Records shown:
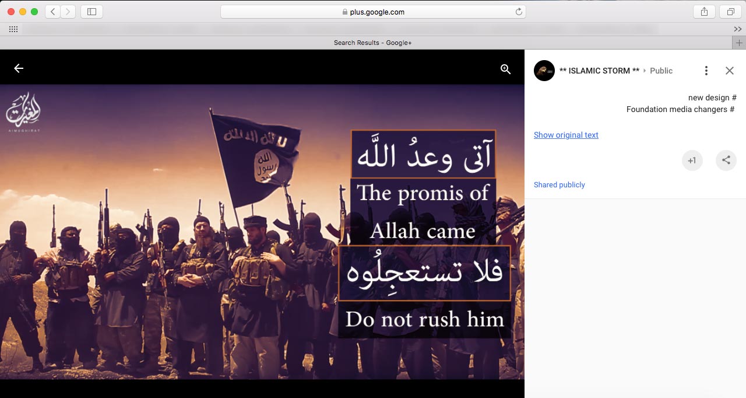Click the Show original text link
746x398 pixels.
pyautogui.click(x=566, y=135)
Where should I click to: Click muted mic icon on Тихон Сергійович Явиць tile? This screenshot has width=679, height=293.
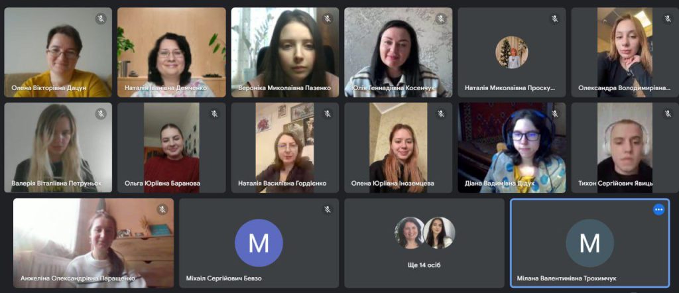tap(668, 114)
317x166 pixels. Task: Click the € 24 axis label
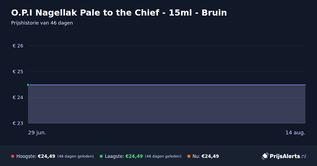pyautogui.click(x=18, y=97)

What you should do:
Set down, word for word, only the lines running from the line with "Where should I" through the final line of the entries above, omitting all pictures.

Problem solution:
Where should I click to: Click muted mic icon on Тихон Сергійович Явиць tile? This screenshot has width=679, height=293.
tap(668, 114)
317x166 pixels. Task: Click the € 24 axis label
pyautogui.click(x=18, y=97)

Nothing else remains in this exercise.